From cac625b22990c12a537eaa4c77434017a2303b92 Mon Sep 17 00:00:00 2001
From: amit <amitlangote09@gmail.com>
Date: Thu, 22 Dec 2016 15:33:41 +0900
Subject: [PATCH 1/5] Use correct tuple descriptor before and after routing a
 tuple

When we have a multi-level partitioned hierarchy where tables at
successive levels have different attnums for a partition key attribute(s),
we must use the tuple descriptor of a partitioned table of the given level
to inspect the appropriately converted representation of the input tuple
before computing the partition key to perform tuple-routing.

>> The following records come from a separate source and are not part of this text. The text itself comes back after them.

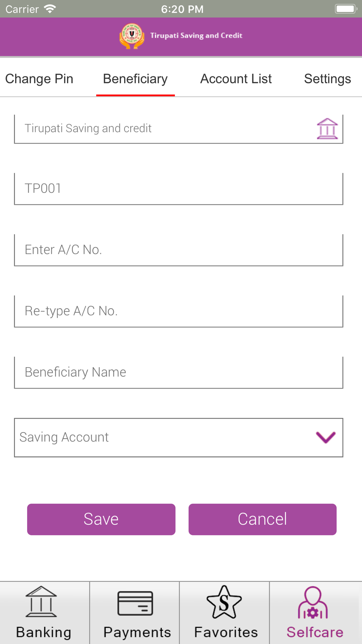Expand the Saving Account dropdown chevron

pyautogui.click(x=326, y=438)
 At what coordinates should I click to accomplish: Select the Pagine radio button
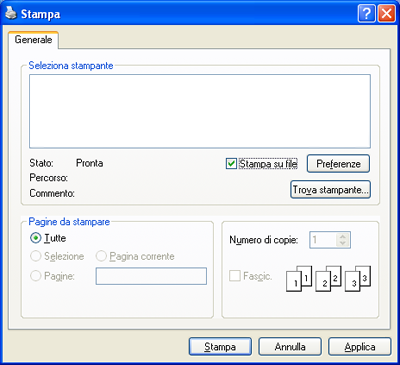(35, 276)
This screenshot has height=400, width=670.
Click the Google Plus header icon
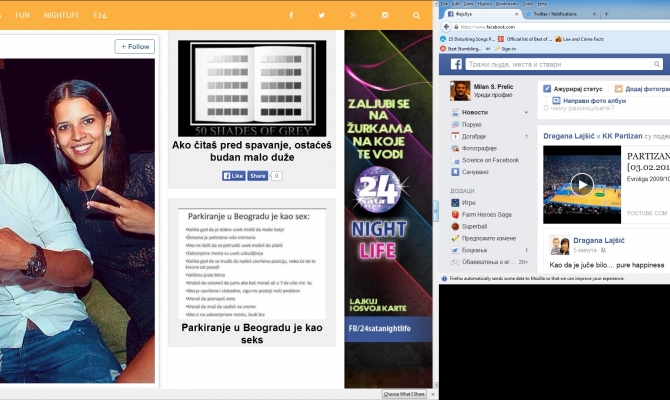(353, 15)
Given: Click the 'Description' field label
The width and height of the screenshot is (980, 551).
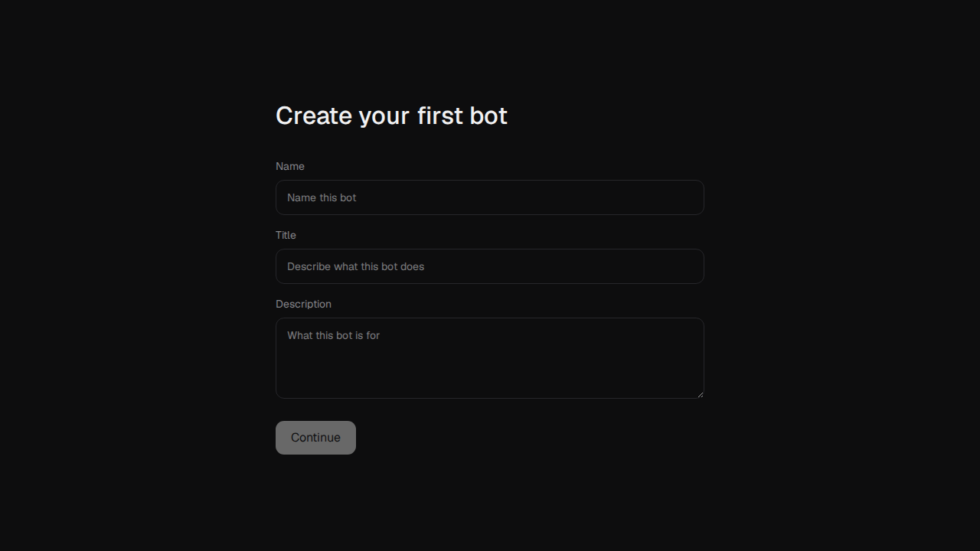Looking at the screenshot, I should [303, 304].
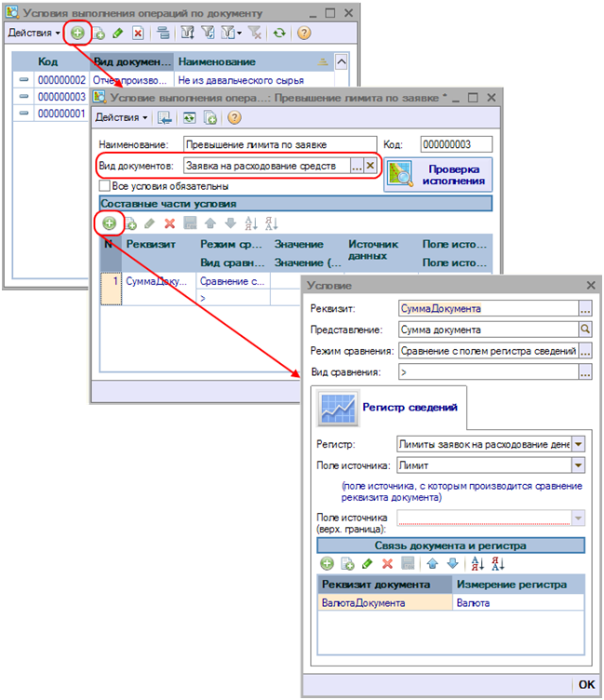Add row in Связь документа и регистра
This screenshot has height=700, width=604.
(327, 563)
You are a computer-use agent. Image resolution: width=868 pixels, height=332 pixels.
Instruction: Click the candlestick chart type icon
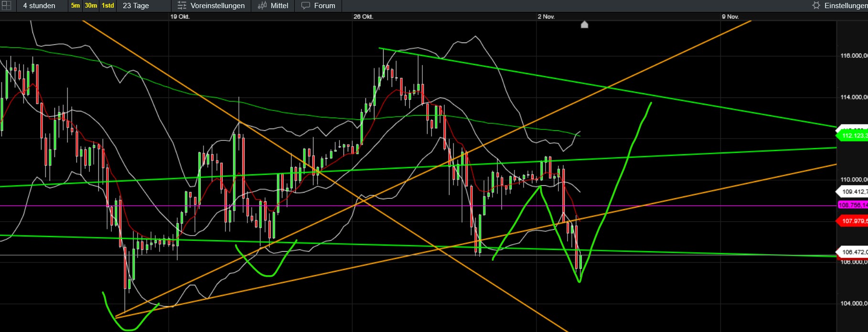coord(262,6)
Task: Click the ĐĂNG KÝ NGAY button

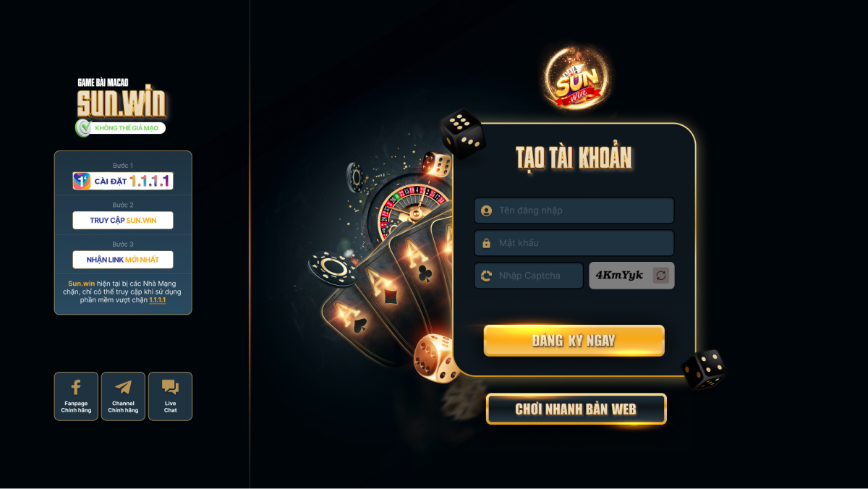Action: click(574, 341)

So, store in each PartitionDispatch object, a standalone TupleTableSlot
initialized with the TupleDesc of the corresponding partitioned table,
along with a TupleConversionMap to map tuples from the its parent's
rowtype to own rowtype.

After the routing is done and a leaf partition returned, we must use the
leaf partition's tuple descriptor, not the root table's.  For roughly
same reasons as above.  For the ext row and so on, we must then switch
back to the root table's tuple descriptor.  To that end, a dedicated
TupleTableSlot is allocated in EState called es_partition_tuple_slot,
whose descriptor is set to a given leaf partition for every input tuple
after it's routed.

Reported by: n/a
Patch by: Amit Langote
Reports: n/a
---
 src/backend/catalog/partition.c        | 74 ++++++++++++++++++++++++++++------
 src/backend/commands/copy.c            | 31 +++++++++++++-
 src/backend/executor/nodeModifyTable.c | 27 +++++++++++++
 src/include/catalog/partition.h        |  7 ++++
 src/include/nodes/execnodes.h          |  3 ++
 src/test/regress/expected/insert.out   | 37 +++++++++++++++++
 src/test/regress/sql/insert.sql        | 26 ++++++++++++
 7 files changed, 190 insertions(+), 15 deletions(-)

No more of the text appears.